By José Rivera, adapted from The Maids by Jean Genet; Directed by Daniel Irizarry
Produced by One-Eighth Theater and INTAR Theatre
Off Broadway, Adaptation
Extended through 10.30.16
INTAR, 500 West 52nd Street, 4th Floor
by Piper Rasmussen on 10.6.16
Daniel Irizarry in The Maids. Photo by Carol Rosegg.
BOTTOM LINE: INTAR's intimate space is used to its fullest potential in this vital adaptation by José Rivera.
One-Eighth's production of José Rivera's The Maids leans toward the immersive: an entering audience is led through a costume closet, brushing past the dresses actors will soon wear onstage. An actor interacts with the audience during the pre-show, dressed in a white apron and a white kerchief, buffing shoes and interacting with those in the front-row as everyone takes their seats. The setting is Puerto Rico, circa 1941, with fuzzy gramophone music and heavy colors on every surface. The lighting is yellow and lazy, creating blind-patterns on the walls like a noir film. Though the theatre remains at a comfortable temperature, there is still a clear sense of stuffy afternoon heat.
Genet's original maids Claire and Solange are, in Rivera's work, sisters Monique and Yvette; they are played by two men, Charlie Munn (Yvette) and Casey Robinson (Monique), as Genet is said to have originally intended. Then without warning, Munn and Robinson are replaced by Laura Butler Rivera and Folami Williams, who pick up directly where their male counterparts left off. Then one man and one woman take the stage, then the other pair, then both pairs. The two actors playing each character imitate each other; the characters are written to shift and merge into one another in their closeness. Another mirroring element emerges when the performers approach the audience, giving them demi-lap dances, pulling props from under their seats, and (most dangerously), wigging an audience member and demanding he cry "ow!" as the brush is tugged through Yvette (or is it Monique's?) "hair." When the director Daniel Irizarry enters as La Doña, the mistress of the house, and Rivera himself makes a brief appearance as a third Monique, the production becomes a veritable hall of mirrors, distending and chopping the text into athletic, often-hilarious lazzi, but obscuring meaning and character trajectory as well.
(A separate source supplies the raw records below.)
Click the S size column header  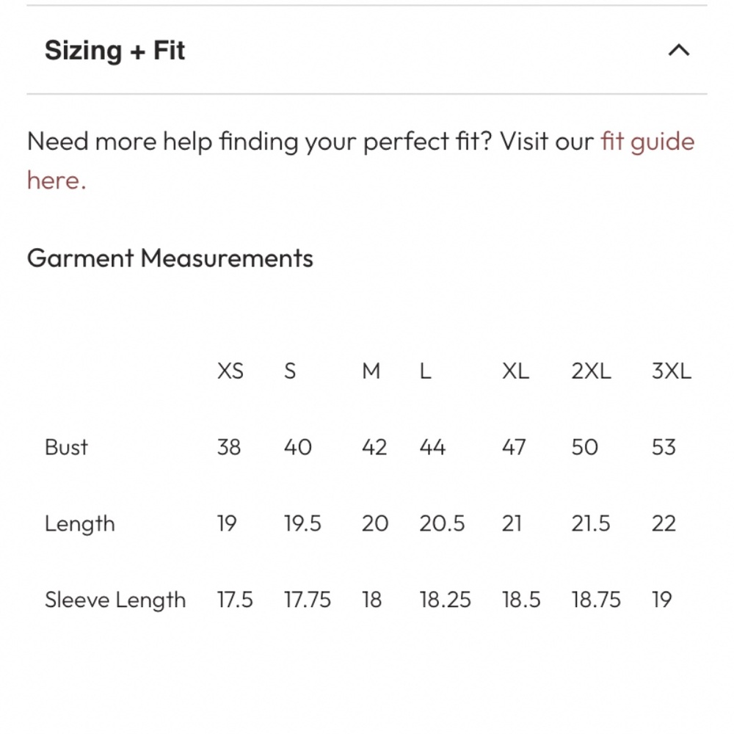(x=290, y=371)
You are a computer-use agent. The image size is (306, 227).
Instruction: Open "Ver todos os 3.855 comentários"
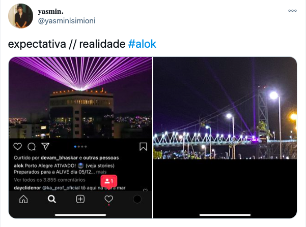pos(49,180)
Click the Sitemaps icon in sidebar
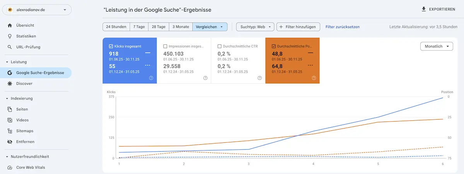This screenshot has height=174, width=464. point(10,131)
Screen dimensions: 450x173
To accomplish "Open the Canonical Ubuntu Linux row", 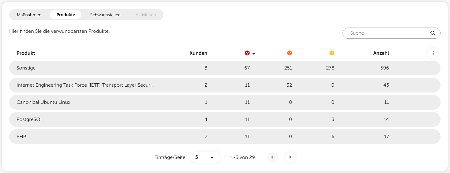I will click(x=43, y=102).
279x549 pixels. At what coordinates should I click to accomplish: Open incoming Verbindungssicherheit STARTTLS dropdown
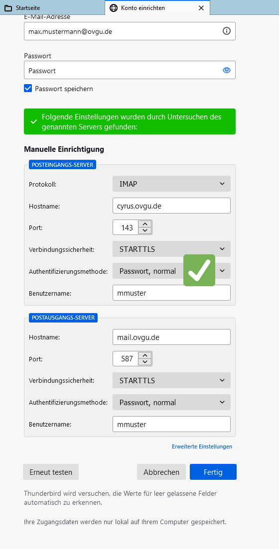point(171,249)
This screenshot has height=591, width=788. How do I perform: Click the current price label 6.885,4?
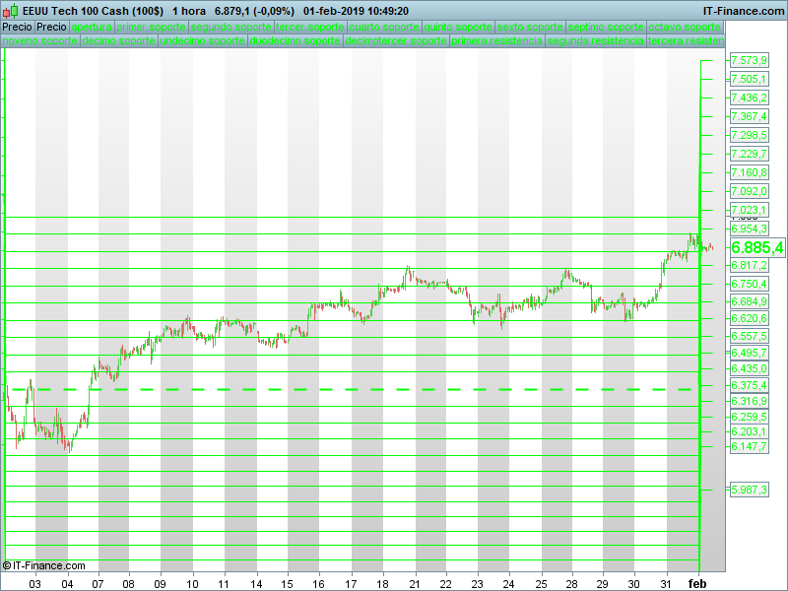756,247
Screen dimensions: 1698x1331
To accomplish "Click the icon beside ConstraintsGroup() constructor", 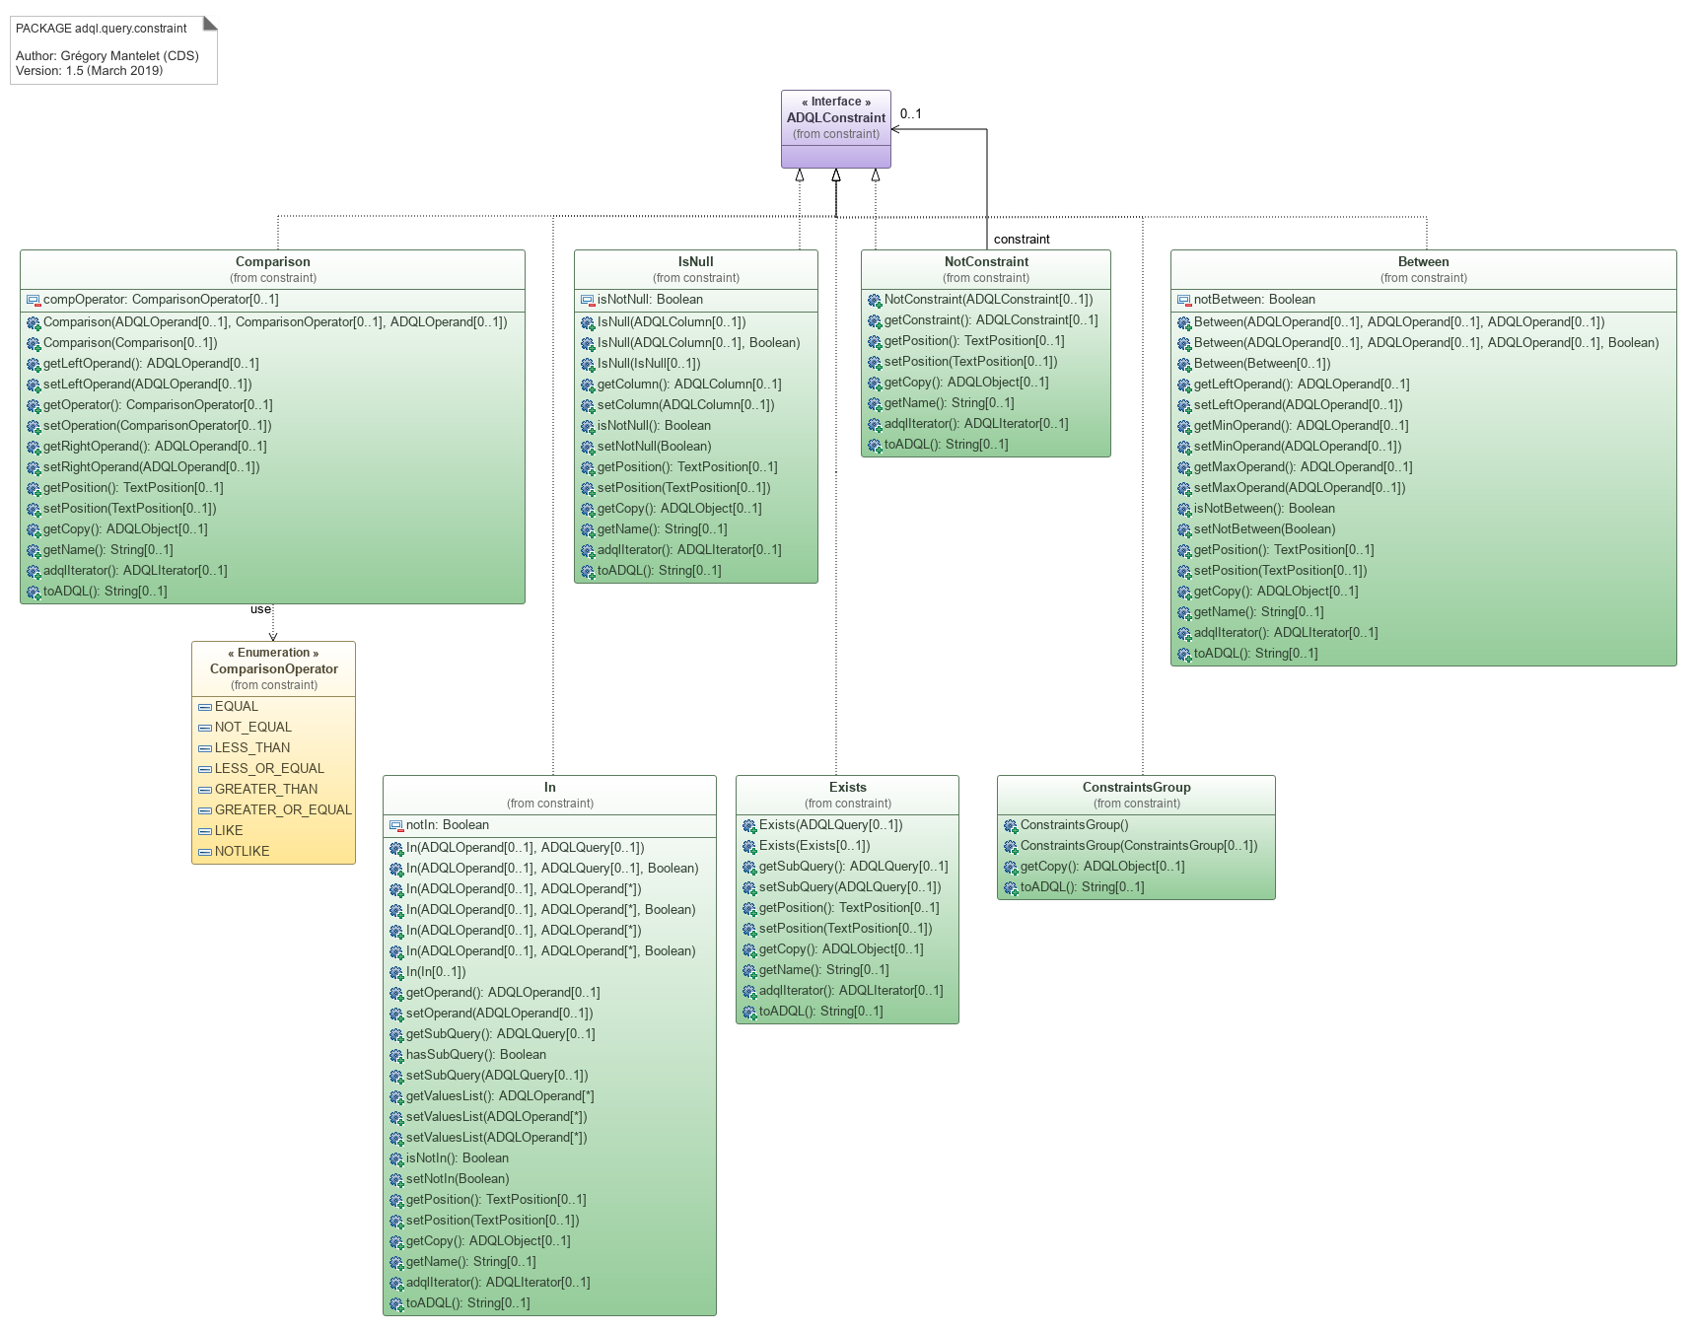I will pyautogui.click(x=1011, y=826).
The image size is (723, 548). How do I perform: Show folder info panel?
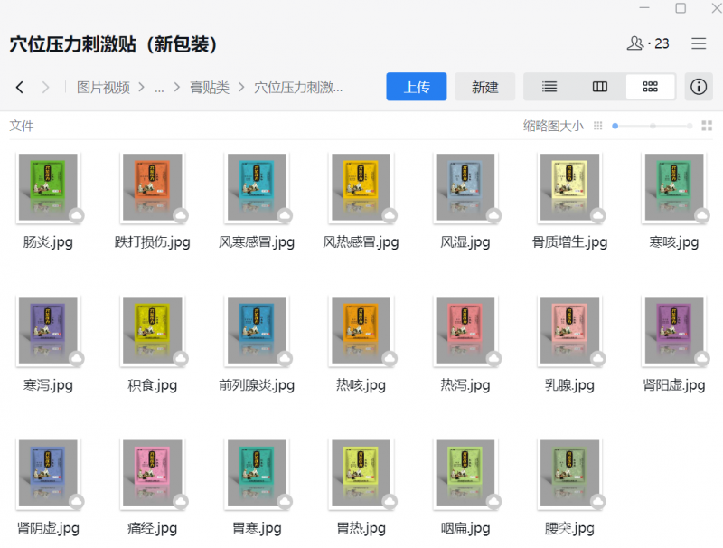click(x=699, y=87)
If the audience is confused, and is unable to keep track of who exactly is playing who at a given moment, and why, it hardly matters. It's not as though the play loses any clarity. Perhaps it even gains it, for despite the role-switching, Rivera's command of compelling modern dialogue grounds this adaptation more thoroughly in reality than the original. An armed uprising led by the unseen Don Pedro (a reference to Pedro Albizu Campos, an important figure in Puerto Rico's history) throws open a few windows against the claustrophobia of Genet's The Maids. Where the passage of time in the original feels warped and unreal, Rivera keeps things clear with updates on the uprising emerging along with the play's progress. These updates perhaps bear more resemblance to The Balcony than The Maids, but for some viewers this outside world may be a selling point, and it's not a change outside the scope of a faithful adaptation.
One-Eighth's suitable youthful, vital production of this new work is mature in its emotional depth, but explosive in its physicality. The actors are uncontrollable. They literally bounce off the ceiling. The cast is also well balanced in their skill and style, an essential element in a play about power dynamics. Being in INTAR's intimate space with them firms up your muscles by proxy, a vital theatre experience that's good for the blood, as well as the soul.
(The Maids plays at INTAR, 500 West 52nd Street, 4th floor, through October 23, 2016. The running time is one hour forty minutes with no intermission. Performances are Thursdays through Saturdays at 8; and Sundays at 5. Tickets are $25 and are available at intartheatre.org.)
The Maids is adapted by José Rivera from original play by Jean Genet. Directed by Daniel Irizarry. Scenic design by Jorge Dieppa. Lighting design by Lucrecia Briceno. Costume design by Meghan Healey. Sound design by Marcelo Añez. Graphic design by Mehmet Savci. Stage Manager is Alejandra Maldonado. Assistant to Set Designer is Ana Nivelo. Assistant to Stage Manager is Can Yasar. Technical director is Chris Cancel-Pomales.
Cast is Laura Butler Rivera, Daniel Irizarry, Charlie Munn, Casey Robinson, Folami Williams, and José Rivera in limited performances.